Par Pesach Benson • 8 septembre 2026
Jérusalem, 8 septembre 2026 (TPS-IL) — Un sentiment d'utilité envers les autres pourrait aider à protéger le cerveau vieillissant, selon une nouvelle étude israélienne, les chercheurs suggérant que le fait de se sentir nécessaire pourrait être aussi important que de simplement rester actif.
L'étude, menée par une équipe de chercheurs de l'Université Ben-Gourion du Néguev et du Safed Academic College, met en évidence un moyen peu coûteux et évolutif de soutenir la santé cognitive à un âge avancé en donnant aux personnes âgées des rôles – en tant que mentors, conseillers ou leaders communautaires – où leurs contributions sont considérées comme essentielles.

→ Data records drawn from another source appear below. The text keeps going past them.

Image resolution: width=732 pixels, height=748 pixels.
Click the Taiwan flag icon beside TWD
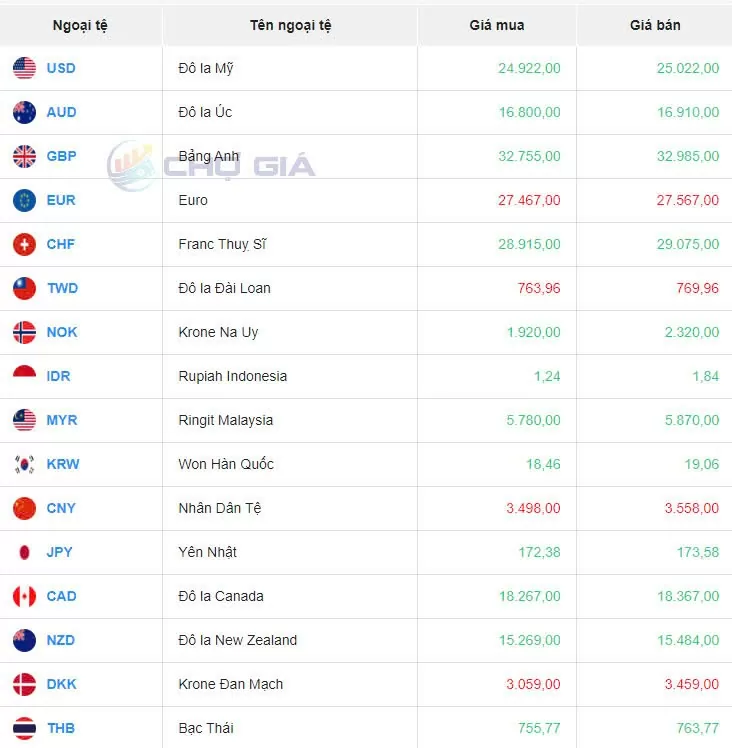click(x=24, y=288)
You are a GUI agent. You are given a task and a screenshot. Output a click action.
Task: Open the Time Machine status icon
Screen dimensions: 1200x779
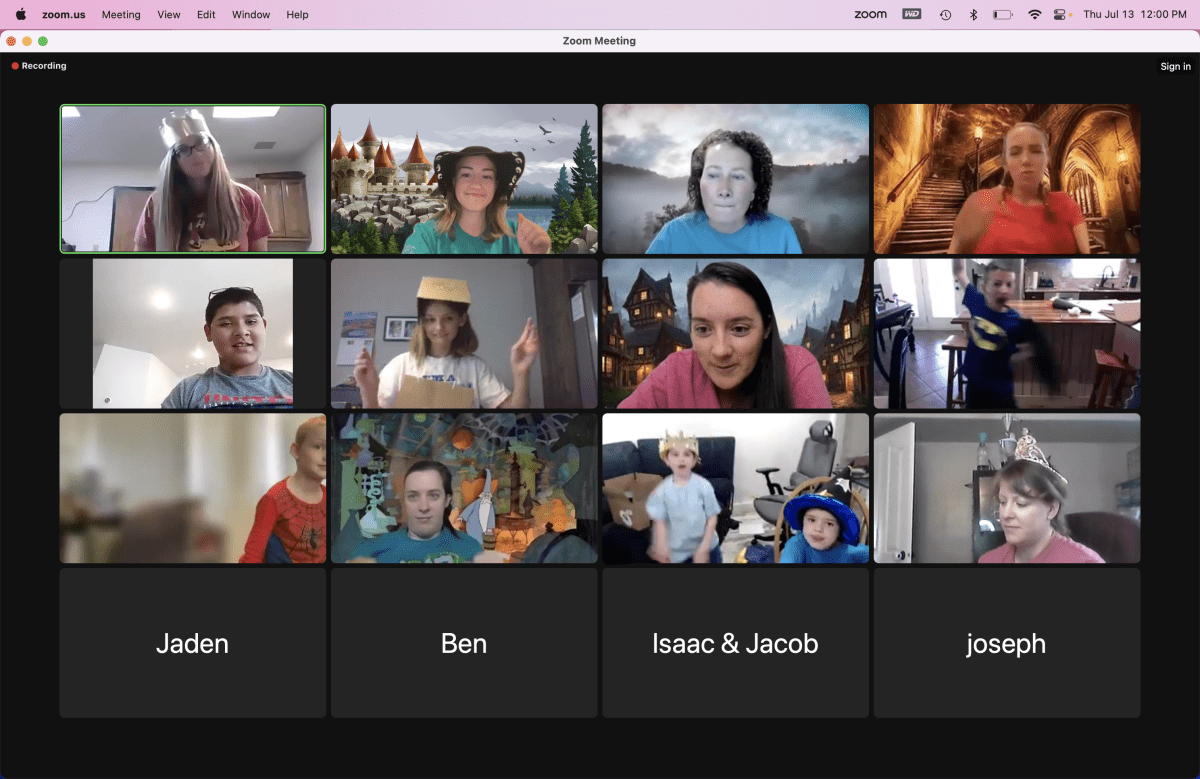point(945,15)
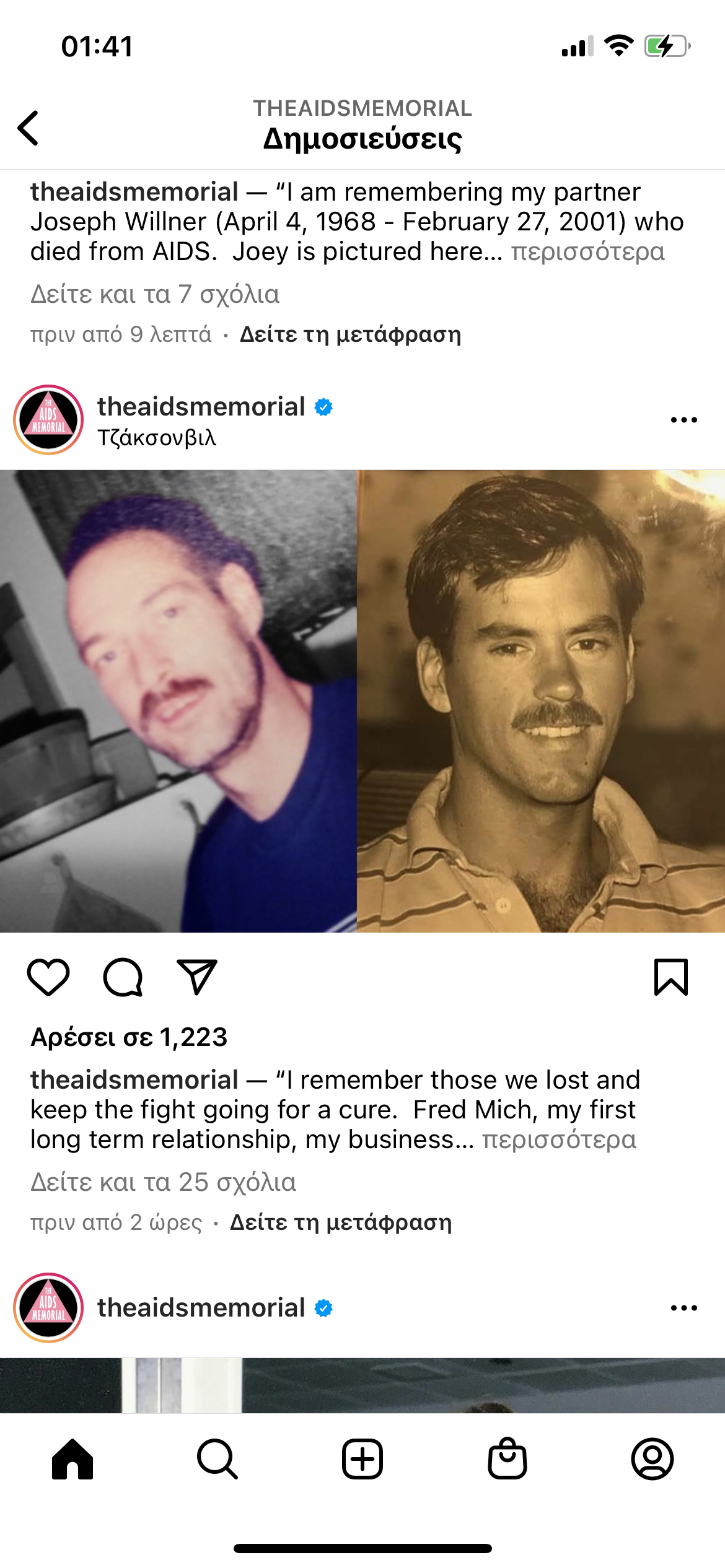The image size is (725, 1568).
Task: Open theaidsmemorial avatar on Jacksonville post
Action: pyautogui.click(x=48, y=420)
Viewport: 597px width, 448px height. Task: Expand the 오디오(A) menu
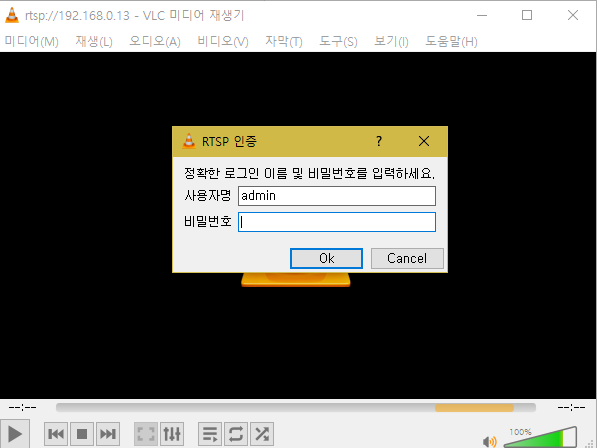click(x=155, y=41)
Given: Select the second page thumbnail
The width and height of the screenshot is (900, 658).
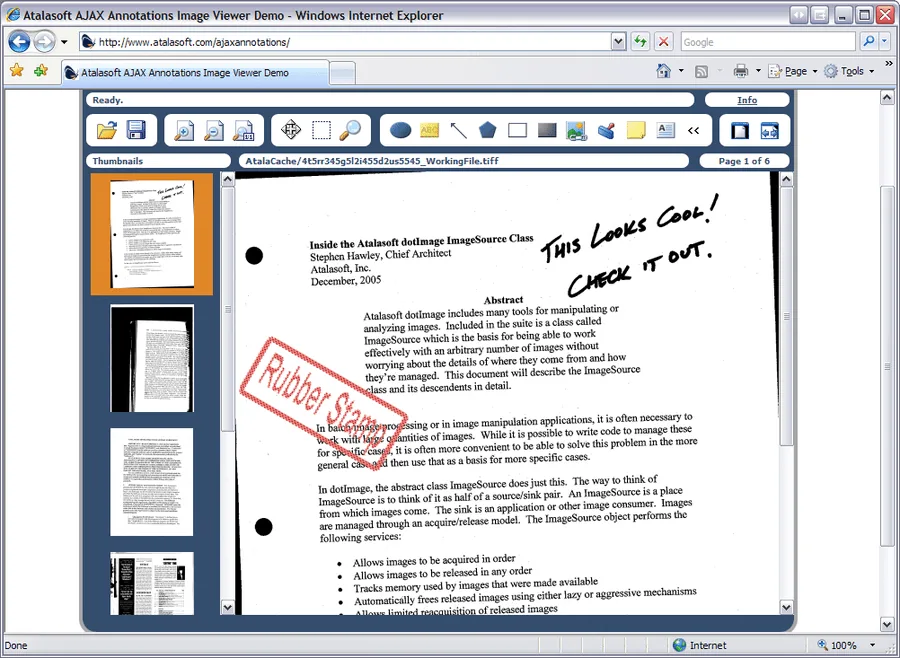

« Nos recherches montrent qu'un sentiment d'utilité et de nécessité envers l'environnement peut constituer un mécanisme compensatoire accessible et significatif. Pour maintenir la santé cérébrale de la population âgée, il ne suffit pas de remplir leurs journées d'activités, mais nous devons leur donner un sens en les intégrant dans des rôles sociaux et interpersonnels où ils sentent que leur voix est entendue et que leurs compétences sont nécessaires », a déclaré la professeure Ella Kuhn-Schwartz, responsable du programme de maîtrise en gérontologie à l'Université Ben-Gourion. Elle a co-dirigé la recherche avec le professeur Rabia Khalila, vice-président du Safed Academic College.
L'équipe a interrogé 476 adultes âgés de 50 ans et plus en Israël, en s'appuyant sur les données de l'Enquête sur la santé, le vieillissement et la retraite en Europe. Les participants ont été interrogés sur la mesure dans laquelle ils estimaient contribuer au bien-être de leur famille, de leurs amis et de leur communauté élargie, que ce soit par leur temps, leur argent ou leurs conseils. Ils ont ensuite réalisé des tâches cognitives, notamment la mémorisation de listes de mots et la résolution de problèmes arithmétiques.
L'analyse a révélé un lien fort entre le sentiment de valeur et la performance cognitive, les sentiments d'utilité expliquant environ un tiers de la variation des résultats des tests. Notamment, l'effet était le plus marqué chez les personnes présentant ce que les chercheurs appellent une faible réserve cognitive – celles ayant moins d'éducation formelle et un engagement social limité au cours de leur vie. Plutôt que d'ajouter simplement un petit coup de pouce aux personnes qui avaient déjà des avantages, un sentiment d'utilité semblait compenser en partie les différences associées à une réserve cognitive plus faible.
Le pouvoir du but
Kuhn-Schwartz a déclaré que la réserve cognitive est généralement constituée sur des décennies par le biais de l'éducation, du travail et des défis mentaux, des ressources auxquelles tout le monde n'a pas un accès égal. Elle a ajouté que le fait de simplement occuper les personnes âgées n'est pas suffisant. Ce qui compte, a-t-elle suggéré, c'est de leur donner des rôles où leurs opinions et leurs capacités sont réellement valorisées.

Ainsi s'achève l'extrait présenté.